West Midlands retail offering blighted by empty shops

Saddlers Centre

WHILE people may be flocking to visit Birmingham’s showpiece Grand Central and Mailbox shopping centres it’s a different picture for the traditional malls and high streets of the West Midlands, latest figures have shown.

While vacancy rates generally improved nationally in the second half of last year, the West Midlands still has one of the highest rates of empty shops anywhere in the country.

Latest figures released by the Local Data Company, show Burslem is the worst town in the country for empty shops with a vacancy rate of 33.1% (up 3.7% on H2 2014), while there are also two Black Country towns in the Top 10 of the same category – Walsall is seventh with a rate of 26% and West Bromwich tenth at 24.9%.
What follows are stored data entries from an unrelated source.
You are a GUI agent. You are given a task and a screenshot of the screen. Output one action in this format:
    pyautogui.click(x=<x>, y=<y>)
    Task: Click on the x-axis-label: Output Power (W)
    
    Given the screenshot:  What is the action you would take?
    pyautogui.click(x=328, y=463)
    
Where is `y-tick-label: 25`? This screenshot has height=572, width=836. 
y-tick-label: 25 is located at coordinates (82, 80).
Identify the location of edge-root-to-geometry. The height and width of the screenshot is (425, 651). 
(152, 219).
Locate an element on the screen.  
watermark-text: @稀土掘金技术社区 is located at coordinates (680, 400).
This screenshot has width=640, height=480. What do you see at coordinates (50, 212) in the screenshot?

Hopes are high that the rates for both Walsall and West Bromwich will improve, with millions being invested in the areas in the hope of making them more attractive to retailers.

Read next: BHS in crisis talks with landlords as West Midlands stores under threat

As a whole, the region saw the largest decline in England for average vacancy rates during the second half of last year – standing at 15%, a decline of 1% over the six month period.
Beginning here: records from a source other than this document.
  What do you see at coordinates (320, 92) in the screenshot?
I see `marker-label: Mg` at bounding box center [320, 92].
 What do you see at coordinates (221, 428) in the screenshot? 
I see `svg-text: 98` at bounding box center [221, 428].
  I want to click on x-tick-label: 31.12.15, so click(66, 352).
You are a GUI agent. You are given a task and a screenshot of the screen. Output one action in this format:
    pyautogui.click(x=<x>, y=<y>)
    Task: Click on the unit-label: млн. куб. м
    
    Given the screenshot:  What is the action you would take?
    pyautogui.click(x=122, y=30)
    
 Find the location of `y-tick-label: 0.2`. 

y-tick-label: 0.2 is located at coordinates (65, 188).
Shopping centres vacancies was also the highest in the country, standing at 18.6%.
Matthew Hopkinson, director at the Local Data Company, said the wide improvements in vacancy rates across the country were the result of more shops being filled rather than a reduction in the overall stock.

In part this is due to the significant expansion in leisure (food and beverage, and entertainment) outlets that continues at a pace but has raised concerns of a bubble.
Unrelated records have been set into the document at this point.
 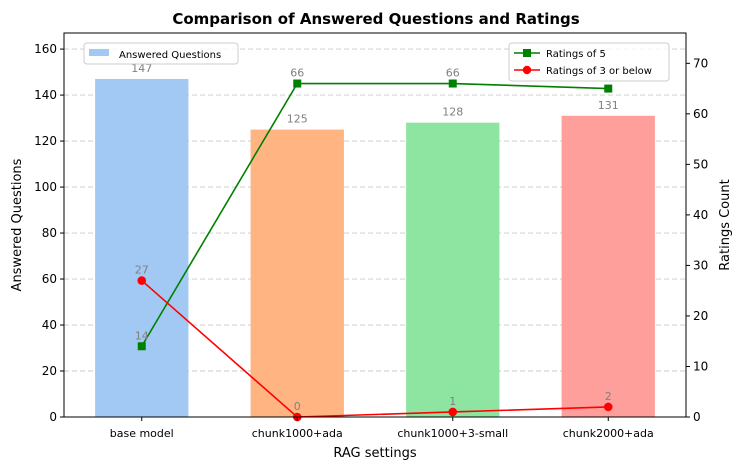 I want to click on bar-value-label: 128, so click(x=452, y=112).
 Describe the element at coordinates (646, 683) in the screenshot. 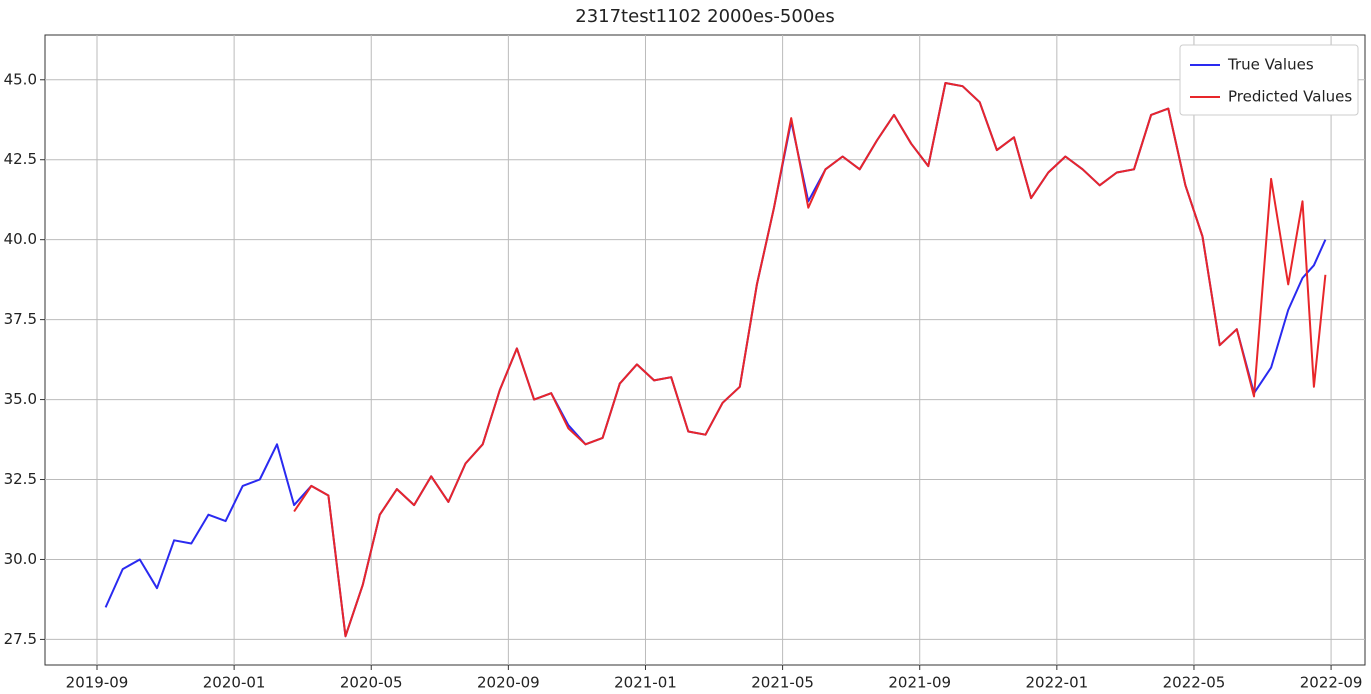

I see `x-tick-label: 2021-01` at that location.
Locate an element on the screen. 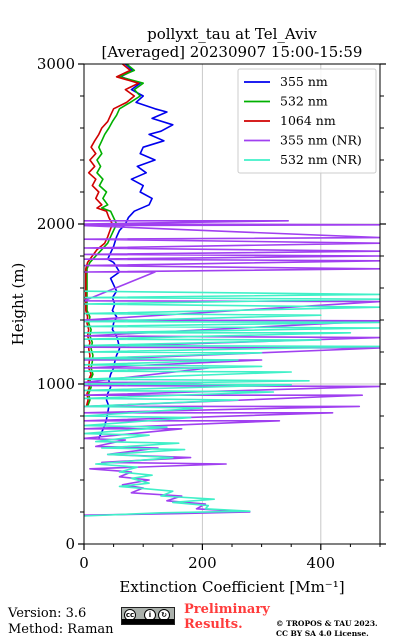  preliminary-line1: Preliminary is located at coordinates (227, 610).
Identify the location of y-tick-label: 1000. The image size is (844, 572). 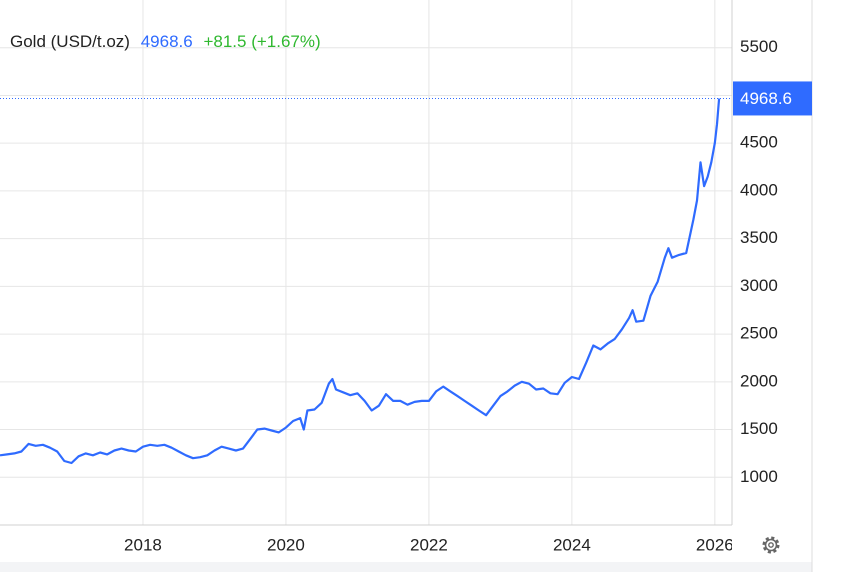
(759, 476).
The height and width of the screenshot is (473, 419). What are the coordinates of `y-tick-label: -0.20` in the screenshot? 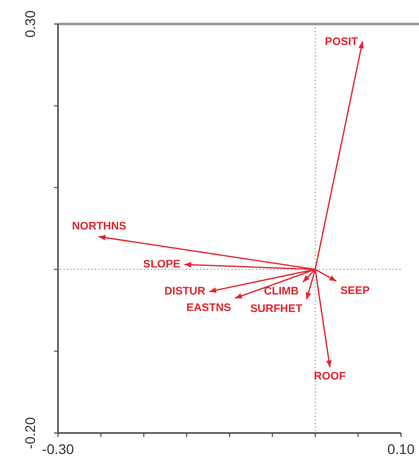 It's located at (30, 432).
Other reasons have been significant regeneration and developments reaching completion. Examples in 2015 included Grand Central in Birmingham and East Point Retail Park outside Nottingham.

“There are wide differences by location and asset class up and down the country so for a number of towns and shopping centres times are still very challenging where towns such as Dewsbury, Hartlepool, Walsall, Bootle, Bolton, Burslem and Wigan all have one in four of their shops lying empty,” he said.

“Many of these centres are north of the Watford Gap and this persistence of vacancy comes out clearly when we look at the key location health indicator of how long shops lie empty. For the North East, North West and West Midlands, they all have significant issues in the number of long-term vacant units where over 6% of their total stock has been vacant for more than three years.

Choosing to focus on the positive, he added 2016 had the potential to be a year of improvement, providing employment and wages continued to rise, and interest rates and inflation remained low.

“The fact, however, remains that Britain has too many shops, and we continue to build more, and many areas are blighted by this fact as seen by the thousands of shops that have no prospect of ever being reoccupied. Opportunity knocks for those who know where, what and how this is best done at the micro level.”